5 Hypothesis testing

Hypothesis testing is a systematic way of answering questions about a population using data from a random sample. It is the backbone of statistical inference and essential to have an understanding for to be able to use more powerful techniques, like linear and logistic regression. In this chapter we will be working with data presented by the Swedish national public television broadcaster, SVT, on the current election poll (19/9-2023) Väljarbarometern.

For a more technical/mathematical introduction to hypothesis testing, please consult the chapter on multiple testing (Chapter 13, 2nd edition) in An Introduction to Statistical Learning.

5.1 Sample and population

We will be using the sample in Väljarbarometern (visited 19 September 2023) collected by Kantar Public by interviewing 3072 people between August 21 and September 3, 2023. We call this a sample since it is a small part of the whole population of all citizens of Sweden.

The data comes in aggregated form, i.e. in percentages, of the 3072 people but we have recreated the original sample below. Each row is the answer of one participant in the poll and the column party shows what the person said they would vote for. Below we show the code for recreating the sample from aggregated data.
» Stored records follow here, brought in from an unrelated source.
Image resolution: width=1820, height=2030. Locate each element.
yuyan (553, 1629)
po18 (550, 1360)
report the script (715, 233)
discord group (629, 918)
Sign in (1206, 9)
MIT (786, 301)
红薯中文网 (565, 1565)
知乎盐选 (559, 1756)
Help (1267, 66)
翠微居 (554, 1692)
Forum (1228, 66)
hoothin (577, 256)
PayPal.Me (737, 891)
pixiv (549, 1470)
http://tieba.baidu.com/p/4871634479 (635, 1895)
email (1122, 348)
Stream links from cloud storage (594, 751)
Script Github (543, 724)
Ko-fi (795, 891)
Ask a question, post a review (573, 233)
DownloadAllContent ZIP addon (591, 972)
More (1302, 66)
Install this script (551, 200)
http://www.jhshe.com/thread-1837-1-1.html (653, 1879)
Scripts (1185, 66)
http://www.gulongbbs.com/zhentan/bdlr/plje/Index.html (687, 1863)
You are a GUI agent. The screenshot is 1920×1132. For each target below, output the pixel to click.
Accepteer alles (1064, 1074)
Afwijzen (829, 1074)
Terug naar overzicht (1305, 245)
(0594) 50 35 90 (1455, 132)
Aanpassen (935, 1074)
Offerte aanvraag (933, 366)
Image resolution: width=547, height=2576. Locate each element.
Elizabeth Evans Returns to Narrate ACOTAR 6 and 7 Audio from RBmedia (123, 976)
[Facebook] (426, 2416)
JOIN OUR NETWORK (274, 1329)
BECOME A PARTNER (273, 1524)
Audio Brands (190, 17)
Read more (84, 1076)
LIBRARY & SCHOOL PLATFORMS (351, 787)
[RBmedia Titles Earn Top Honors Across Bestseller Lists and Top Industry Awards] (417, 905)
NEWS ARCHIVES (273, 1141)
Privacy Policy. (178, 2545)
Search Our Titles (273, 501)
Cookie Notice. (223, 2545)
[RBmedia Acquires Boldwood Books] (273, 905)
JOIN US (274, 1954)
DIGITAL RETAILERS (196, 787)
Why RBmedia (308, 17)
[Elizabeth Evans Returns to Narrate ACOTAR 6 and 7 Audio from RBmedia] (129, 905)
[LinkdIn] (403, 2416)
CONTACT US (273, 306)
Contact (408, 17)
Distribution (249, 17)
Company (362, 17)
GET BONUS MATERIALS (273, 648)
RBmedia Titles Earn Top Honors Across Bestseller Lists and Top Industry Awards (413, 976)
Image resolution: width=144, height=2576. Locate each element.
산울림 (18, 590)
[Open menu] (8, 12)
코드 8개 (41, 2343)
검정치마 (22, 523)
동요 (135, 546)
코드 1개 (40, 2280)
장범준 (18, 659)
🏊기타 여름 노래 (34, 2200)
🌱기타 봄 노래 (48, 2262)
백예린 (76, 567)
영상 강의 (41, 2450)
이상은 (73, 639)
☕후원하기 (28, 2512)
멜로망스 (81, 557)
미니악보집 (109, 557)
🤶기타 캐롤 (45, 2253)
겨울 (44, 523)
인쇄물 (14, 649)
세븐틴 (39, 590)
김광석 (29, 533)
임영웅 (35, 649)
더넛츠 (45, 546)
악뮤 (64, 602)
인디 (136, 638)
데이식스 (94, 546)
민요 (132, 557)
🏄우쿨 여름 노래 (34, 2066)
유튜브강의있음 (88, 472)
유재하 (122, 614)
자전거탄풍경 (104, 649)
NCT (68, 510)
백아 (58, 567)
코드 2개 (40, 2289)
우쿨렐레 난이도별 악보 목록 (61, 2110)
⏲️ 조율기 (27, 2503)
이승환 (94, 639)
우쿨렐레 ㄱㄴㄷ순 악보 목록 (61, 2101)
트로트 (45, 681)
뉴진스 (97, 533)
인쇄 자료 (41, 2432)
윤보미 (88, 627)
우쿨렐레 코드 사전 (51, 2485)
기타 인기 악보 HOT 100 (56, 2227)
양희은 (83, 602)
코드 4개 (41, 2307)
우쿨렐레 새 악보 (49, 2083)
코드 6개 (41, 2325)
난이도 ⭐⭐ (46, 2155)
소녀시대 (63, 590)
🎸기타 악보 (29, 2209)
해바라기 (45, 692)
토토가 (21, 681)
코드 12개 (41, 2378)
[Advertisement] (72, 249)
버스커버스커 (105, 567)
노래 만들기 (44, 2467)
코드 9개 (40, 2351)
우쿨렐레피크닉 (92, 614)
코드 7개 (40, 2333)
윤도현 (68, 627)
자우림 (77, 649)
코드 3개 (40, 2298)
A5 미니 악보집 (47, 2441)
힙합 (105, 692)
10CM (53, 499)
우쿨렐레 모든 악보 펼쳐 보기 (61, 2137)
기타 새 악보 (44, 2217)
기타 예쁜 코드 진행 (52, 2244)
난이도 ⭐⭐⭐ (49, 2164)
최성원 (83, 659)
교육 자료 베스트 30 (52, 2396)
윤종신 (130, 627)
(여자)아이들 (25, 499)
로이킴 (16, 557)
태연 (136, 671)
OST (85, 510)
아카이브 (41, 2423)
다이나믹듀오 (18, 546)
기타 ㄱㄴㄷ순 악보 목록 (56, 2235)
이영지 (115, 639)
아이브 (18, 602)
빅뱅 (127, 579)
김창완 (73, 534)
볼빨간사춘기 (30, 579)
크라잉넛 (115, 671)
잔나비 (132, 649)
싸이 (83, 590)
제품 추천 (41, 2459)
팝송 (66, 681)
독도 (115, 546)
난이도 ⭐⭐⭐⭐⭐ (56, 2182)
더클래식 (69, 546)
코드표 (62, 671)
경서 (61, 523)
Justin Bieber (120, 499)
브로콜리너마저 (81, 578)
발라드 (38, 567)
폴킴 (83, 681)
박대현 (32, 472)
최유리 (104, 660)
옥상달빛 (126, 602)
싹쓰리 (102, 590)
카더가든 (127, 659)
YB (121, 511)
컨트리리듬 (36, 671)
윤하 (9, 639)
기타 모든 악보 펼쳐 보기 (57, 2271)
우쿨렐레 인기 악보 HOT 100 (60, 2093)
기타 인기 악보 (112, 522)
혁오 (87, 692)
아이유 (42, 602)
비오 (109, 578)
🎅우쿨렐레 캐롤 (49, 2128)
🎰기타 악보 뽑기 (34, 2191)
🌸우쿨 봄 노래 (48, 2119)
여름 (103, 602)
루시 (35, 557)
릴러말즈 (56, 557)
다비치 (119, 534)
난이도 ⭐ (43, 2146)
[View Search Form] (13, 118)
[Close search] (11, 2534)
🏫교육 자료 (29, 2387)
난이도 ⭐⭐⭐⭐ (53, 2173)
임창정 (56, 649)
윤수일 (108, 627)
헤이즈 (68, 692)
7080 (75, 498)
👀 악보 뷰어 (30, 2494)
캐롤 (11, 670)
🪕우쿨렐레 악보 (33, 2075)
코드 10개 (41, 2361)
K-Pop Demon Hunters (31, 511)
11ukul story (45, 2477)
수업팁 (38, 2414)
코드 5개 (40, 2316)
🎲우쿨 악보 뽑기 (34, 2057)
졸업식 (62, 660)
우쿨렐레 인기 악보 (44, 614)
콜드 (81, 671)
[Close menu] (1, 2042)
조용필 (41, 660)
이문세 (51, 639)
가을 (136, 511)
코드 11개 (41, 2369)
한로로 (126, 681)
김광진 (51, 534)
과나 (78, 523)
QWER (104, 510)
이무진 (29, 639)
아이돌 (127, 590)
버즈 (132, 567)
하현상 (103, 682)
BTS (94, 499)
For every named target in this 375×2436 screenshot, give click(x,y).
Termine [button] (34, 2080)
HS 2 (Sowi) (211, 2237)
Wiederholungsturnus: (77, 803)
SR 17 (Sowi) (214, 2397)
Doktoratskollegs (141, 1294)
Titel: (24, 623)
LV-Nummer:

You don’t need to understand the code, but if you want to recreate the sample yourself you can use the function recreate_valjarbarometern.

Code to recreate sample

library(tidyverse)

recreate_valjarbarometern <- function(valjarbarometern_aggregate, n)
{
  # Calculate number of observations of each party
  obs_per_party <- round(n * valjarbarometern_aggregate$percentage / 100)
  
  # Create a list of party observations
  party_observations <- mapply(rep, valjarbarometern_aggregate$party, obs_per_party)
  
  # Flatten the list into a single vector
  sample_data <- unlist(party_observations)
  
  # Create a data frame with the samples
  valjarbarometern <- tibble(party = sample_data)
  
  return(valjarbarometern)
}
# Number of people in survey
n = 3072

parties <- c("V", "S", "MP", "C", "L", "KD", "M", "SD", "Other")
# Aggregated sample
valjarbarometern_aggregate <- tibble(
  party = factor(parties, levels = parties), # Using levels to preserve order
  percentage = c(7.6, 37.6, 4.3, 3.9, 3, 3.1, 19, 19.7, 1.7))

valjarbarometern <- recreate_valjarbarometern(
  valjarbarometern_aggregate, n)

We can take a look at the summary of our sample

summary(valjarbarometern)

     party     
 S      :1155  
 SD     : 605  
 M      : 584  
 V      : 233  
 MP     : 132  
 C      : 120  
 (Other): 239

The summary tells us how many people would vote for each party if the election were today, in our sample. A more common way to look at this is using a bar chart and showing the y-axis in percentage. The dashed line indicates the limit for being included in the Swedish parliament (Sveriges riksdag), 4%.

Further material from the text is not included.